Palmer (26), a coach and fitness trainer based in Wanaka, cut out the course in 1hr 13min 27sec, to clinch his first Otago senior title.

But he was quick to dispel any idea of the course as being easy, despite its downhill nature.

"There's still plenty of pinches in it to keep you honest," he said.

"It doesn't get any easier after the [Balclutha] bridge, especially when you have to grind it out up the hill to the finish."

Palmer, who earlier this yearfinished second in the men's 20-29 age-group in the Challenge Wanaka iron man, had focused his training on next year's New Zealand Ironman in Taupo and had concentrated more on his biking and swimming in recent months.

He was keen to find out where his running rated.

He mixed it up with Southland middle-distance champion Glen Ballam over the first 5km, passing through the mark in 16min 20sec.

"I had to go out hard to try and put Glen off," he commented.

With Ballam dropping off the pace soon after, Palmer held a handy 1min 23sec lead at the halfway point.

Another Invercargill-based runner, Lee Moreton, had come through and was challenging Ballam for second place.

At the 15km mark, Palmer held a 2min 1sec lead over Moreton, 22sec ahead of Ballam, who faced a growing challenge from Dunedin's Ant Rodger.

With Palmer crossing to record a comfortable victory, the race for the minor places intensified.
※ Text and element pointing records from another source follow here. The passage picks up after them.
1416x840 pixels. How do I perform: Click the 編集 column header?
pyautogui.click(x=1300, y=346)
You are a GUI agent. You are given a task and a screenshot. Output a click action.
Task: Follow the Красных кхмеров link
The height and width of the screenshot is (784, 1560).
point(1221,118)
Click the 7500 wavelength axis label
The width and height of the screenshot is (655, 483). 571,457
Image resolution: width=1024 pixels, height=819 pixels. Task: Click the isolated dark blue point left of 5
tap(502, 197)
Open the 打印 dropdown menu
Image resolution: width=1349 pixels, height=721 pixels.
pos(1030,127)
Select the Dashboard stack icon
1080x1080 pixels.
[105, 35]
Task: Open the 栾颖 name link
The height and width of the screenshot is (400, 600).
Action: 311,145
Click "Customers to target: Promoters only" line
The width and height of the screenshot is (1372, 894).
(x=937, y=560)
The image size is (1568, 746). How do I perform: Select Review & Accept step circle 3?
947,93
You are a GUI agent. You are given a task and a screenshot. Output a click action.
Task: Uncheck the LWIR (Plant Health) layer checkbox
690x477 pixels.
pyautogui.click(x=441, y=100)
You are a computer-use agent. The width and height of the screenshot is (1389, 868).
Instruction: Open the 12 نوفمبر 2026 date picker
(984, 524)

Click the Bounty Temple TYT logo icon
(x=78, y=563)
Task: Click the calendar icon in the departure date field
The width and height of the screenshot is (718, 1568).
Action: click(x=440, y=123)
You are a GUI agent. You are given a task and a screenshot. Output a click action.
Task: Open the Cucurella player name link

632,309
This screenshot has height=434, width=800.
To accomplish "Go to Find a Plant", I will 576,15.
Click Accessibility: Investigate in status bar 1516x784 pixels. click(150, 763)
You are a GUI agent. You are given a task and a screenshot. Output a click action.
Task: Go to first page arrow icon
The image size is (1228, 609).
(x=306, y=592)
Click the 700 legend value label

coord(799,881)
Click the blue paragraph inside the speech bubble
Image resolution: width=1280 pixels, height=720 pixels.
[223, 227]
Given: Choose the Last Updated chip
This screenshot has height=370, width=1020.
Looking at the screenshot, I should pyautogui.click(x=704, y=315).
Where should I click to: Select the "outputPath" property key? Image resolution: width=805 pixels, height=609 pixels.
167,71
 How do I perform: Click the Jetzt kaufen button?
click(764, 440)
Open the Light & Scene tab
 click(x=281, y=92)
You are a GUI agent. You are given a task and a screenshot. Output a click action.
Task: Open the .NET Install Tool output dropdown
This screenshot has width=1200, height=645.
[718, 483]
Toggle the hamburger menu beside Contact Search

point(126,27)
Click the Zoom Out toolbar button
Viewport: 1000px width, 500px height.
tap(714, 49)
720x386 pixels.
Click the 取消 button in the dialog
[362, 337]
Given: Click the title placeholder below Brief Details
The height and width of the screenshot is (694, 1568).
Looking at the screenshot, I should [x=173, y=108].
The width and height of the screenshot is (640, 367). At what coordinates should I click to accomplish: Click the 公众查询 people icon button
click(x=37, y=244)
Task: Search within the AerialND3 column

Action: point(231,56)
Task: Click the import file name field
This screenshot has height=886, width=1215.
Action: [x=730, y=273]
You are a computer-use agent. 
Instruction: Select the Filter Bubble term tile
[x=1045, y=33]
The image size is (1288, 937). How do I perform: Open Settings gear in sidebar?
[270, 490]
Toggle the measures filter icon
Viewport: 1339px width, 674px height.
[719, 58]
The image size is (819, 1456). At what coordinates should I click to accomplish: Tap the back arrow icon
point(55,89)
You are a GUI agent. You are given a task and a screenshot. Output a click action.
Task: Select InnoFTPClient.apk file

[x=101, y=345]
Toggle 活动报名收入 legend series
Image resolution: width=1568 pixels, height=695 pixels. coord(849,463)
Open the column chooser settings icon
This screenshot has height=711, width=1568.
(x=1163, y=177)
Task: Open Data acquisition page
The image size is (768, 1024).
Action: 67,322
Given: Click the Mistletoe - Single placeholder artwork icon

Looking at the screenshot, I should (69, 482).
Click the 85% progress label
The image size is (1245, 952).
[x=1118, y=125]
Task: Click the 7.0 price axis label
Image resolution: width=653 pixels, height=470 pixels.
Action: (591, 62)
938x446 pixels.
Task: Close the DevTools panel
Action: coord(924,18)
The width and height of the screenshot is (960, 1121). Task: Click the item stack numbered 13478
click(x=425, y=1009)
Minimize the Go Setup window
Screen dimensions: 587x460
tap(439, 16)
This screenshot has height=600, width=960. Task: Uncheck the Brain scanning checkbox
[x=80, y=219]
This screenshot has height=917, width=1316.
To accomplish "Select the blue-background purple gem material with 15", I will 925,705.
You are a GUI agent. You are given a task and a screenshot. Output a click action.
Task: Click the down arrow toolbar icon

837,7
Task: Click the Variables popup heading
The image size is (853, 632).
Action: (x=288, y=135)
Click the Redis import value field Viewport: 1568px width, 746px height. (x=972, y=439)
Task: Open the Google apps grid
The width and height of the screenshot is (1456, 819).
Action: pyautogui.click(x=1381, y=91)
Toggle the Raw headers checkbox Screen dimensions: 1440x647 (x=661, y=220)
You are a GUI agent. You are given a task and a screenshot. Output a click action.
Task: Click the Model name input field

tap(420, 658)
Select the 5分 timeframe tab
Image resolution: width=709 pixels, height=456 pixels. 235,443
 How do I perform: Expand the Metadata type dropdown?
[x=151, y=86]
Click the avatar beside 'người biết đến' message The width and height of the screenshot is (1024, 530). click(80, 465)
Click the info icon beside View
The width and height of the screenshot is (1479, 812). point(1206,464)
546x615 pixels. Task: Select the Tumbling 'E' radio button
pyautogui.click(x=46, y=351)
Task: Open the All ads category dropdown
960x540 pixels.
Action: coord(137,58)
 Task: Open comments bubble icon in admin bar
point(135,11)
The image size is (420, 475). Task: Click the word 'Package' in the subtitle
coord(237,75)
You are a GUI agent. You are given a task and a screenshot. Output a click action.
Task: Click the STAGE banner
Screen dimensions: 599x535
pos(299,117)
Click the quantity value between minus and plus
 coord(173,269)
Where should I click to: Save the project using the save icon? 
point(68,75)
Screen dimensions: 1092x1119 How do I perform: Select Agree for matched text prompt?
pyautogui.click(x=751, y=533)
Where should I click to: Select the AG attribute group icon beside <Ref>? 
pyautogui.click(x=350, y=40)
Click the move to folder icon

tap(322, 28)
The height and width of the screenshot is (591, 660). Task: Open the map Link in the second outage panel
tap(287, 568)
Moreton secured second in 1hr 16min 4sec and Rodger third in 1hr 17min 27sec.

Wanaka secondary school teacher Merryn Johnston made her trip to Balclutha worthwhile when she won the open women's section in 1hr 28min 4sec, having battled all the way with Dunedin's Sue Cuthbert, who finished 40sec behind. Maria Sleeman (Dunedin) was third, in 1hr 33min 21sec.

Johnston and Cuthbert swapped the early lead, until Cuthbert made a break at the halfway stage and maintained a lead that never exceeded 100m until the 15km mark. Johnston then retook the lead and held it to the finish.

Johnston said the run was about getting herself out of the depths of a Central Otago winter, and testing an Achilles injury that has kept her out of the sport for the past 12 months.

"It's too easy to sink into the couch and stay there," she said.

Because Johnston is not a registered runner with the Otago centre, the open women's title was awarded to Cuthbert.

Timaru-based middle-distance athlete Kelly Palmer won the associated 10km road race in 37min 14sec, well clear of the first male home, Dunedin's Joe Beamish, who cut the course out in 39min 22sec.

Local Balclutha resident Donna Pettitt was the first of the walkers home, taking 1hr 3min 5sec to complete the 10km course.